Recently, we did a story on a USA Today report about the top 5 hottest vehicles in the US, hottest being defined as those generating the most buzz in the marketplace or something like that. Four of them were either trucks or large SUVs — the Toyota Highlander and Tacoma, the Subaru Forester, and the Volkswagen Atlas. Number 1 in the rankings, however, was the Tesla Model 3.

Bigger Is Better At Volkswagen

Volkswagen Atlas SUV

At Volkswagen, the 7 passenger Atlas and 5 passenger Tiguan accounted for 43% of total October sales. SUV sales at VW are up 38% over a year ago. You don’t need a weatherman to know which way the wind blows, and you don’t need a soothsayer to know if you want to sell a lot of cars to Americans you better have lots of SUVs and trucks in your lineup.

The Alliance to Save Energy’s 50×50 Commission is working on ways to cut the amount of energy used by the US transportation sector in half. While that is a laudable goal, it’s hard to see how it can succeed if the vehicle mix continues to skew towards larger, less efficient vehicles, and if emissions standards continue to lag behind other nations. Note, for instance, that Volkswagen, for all its promises about bringing electric cars to market really, really soon, sells not one electrified model all across America. Not one! No hybrids, no plug-in hybrids, and no battery electrics. It sold a whopping 62 VW e-Golfs in the US last month, a sharp increase over the 32, 18, 32, and 14 of the previous four months. Good luck finding one on a dealer lot near you.

Mitsubishi & BMW

Mitsubishi Outlander PHEV CleanTechnica Test Drive

Here’s some really disappointing news: Sales of the Mitsubishi Outlander PHEV — a vehicle that has been a sales leader in Europe — are dismal in America. Mitsubishi delivered only 309 of them in October. We have regular readers who own this vehicle and are very happy with it, but customers are staying away from Mitsubishi dealers in droves. That may have more to do with the company’s atrocious US dealer network rather than anything inherently wrong with its vehicles, but it’s unfortunate that this fairly affordable, spacious, plug-in SUV hasn’t seen strong sales in the land of SUVs.

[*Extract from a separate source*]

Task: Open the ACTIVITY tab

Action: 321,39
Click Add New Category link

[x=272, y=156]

There’s good news plus bad news with regard to BMW and electric vehicles. The good news is more than 7% of all BMWs sold in America have an electric motor. The bad news: sales of those cars are down 8.5% from a year ago. Naturally, we assume part of that is a stampede to the Tesla Model 3, which is presumably the good part of that story. But once again, with BMW, the message is SUVs rule, sedans drool. Total sales of BMW sedans is down nearly 2% over last year while sales of its X3 and X5 SUVs — which BMW insists on calling light trucks — are up almost 10%.

Toyota & GM

The story is the same at Toyota. Sales of the largish Highlander and midsize 4Runner are up strongly for the year while the Tacoma is scorching the sales charts with a 30% rise since this time last year. The success of the Tacoma is why Ford is reviving the Ranger midsize pickup truck.

Sales of Camrys and Corollas continue to sputter along. Toyota has now sold more hybrids than any other manufacturer, though it should be noted that hybrids — once the cutting edge of automotive technology — are now so mainstream they hardly raise an eyebrow.

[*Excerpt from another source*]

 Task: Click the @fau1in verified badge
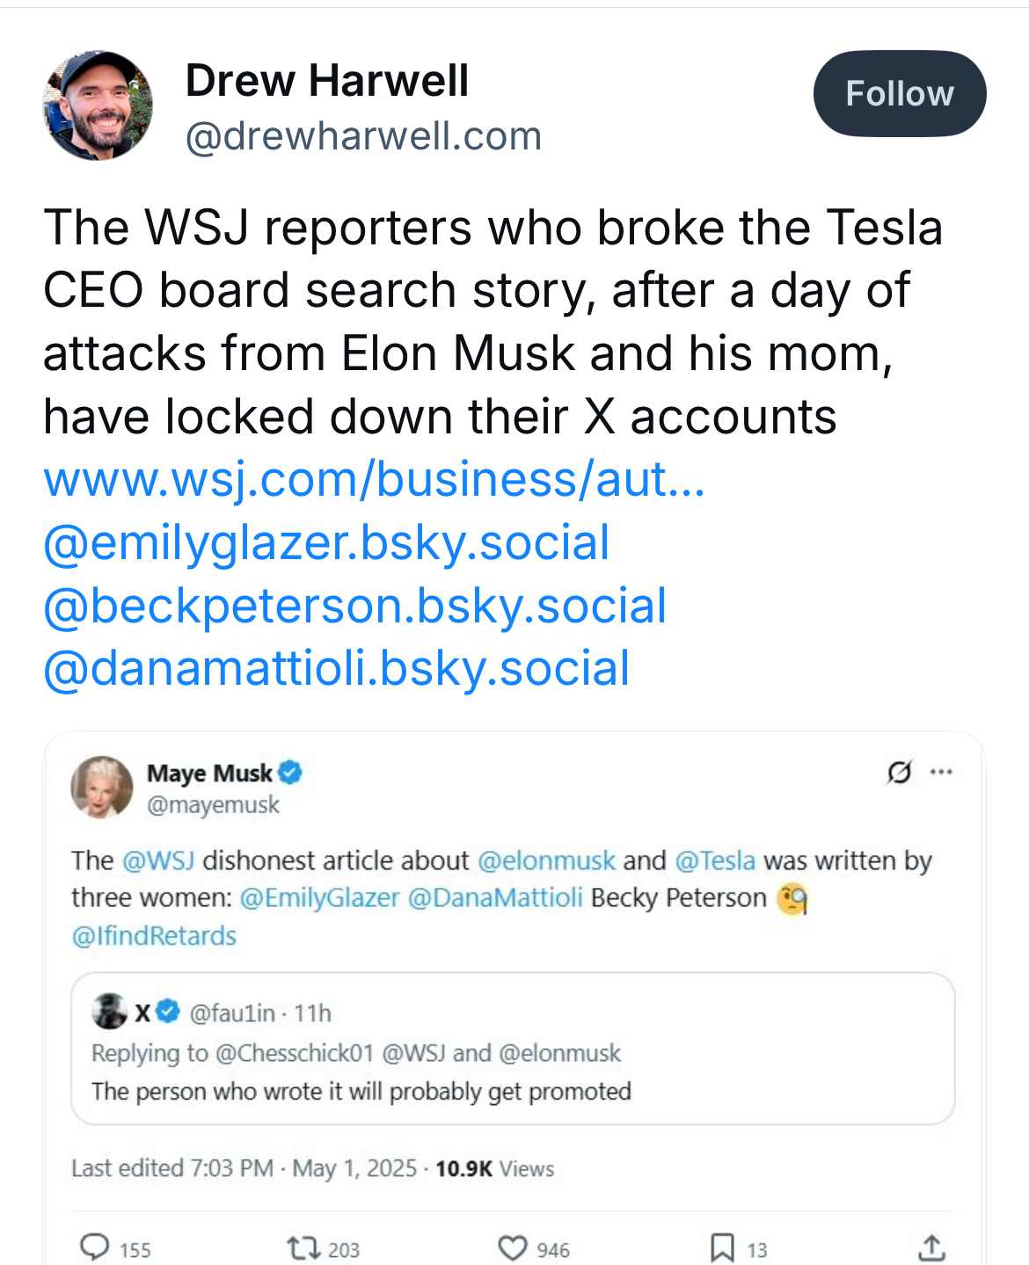(169, 1013)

Toyota Prius sales are down a staggering 18% (daily selling rate is down more than 21%). Considering Tesla told us a few months back that the Prius was the #1 car traded in for a Model 3, we again expect a Tesla effect here that is eating into Toyota’s “green car” profits.

The folks at General Motors are also riding the SUV/light truck wave. Later this month, it will re-introduce the Chevy Blazer, a model that was dropped from the lineup years ago but is being revived to satiate Americans’ seemingly unquenchable thirst for trucks, trucks, and more trucks.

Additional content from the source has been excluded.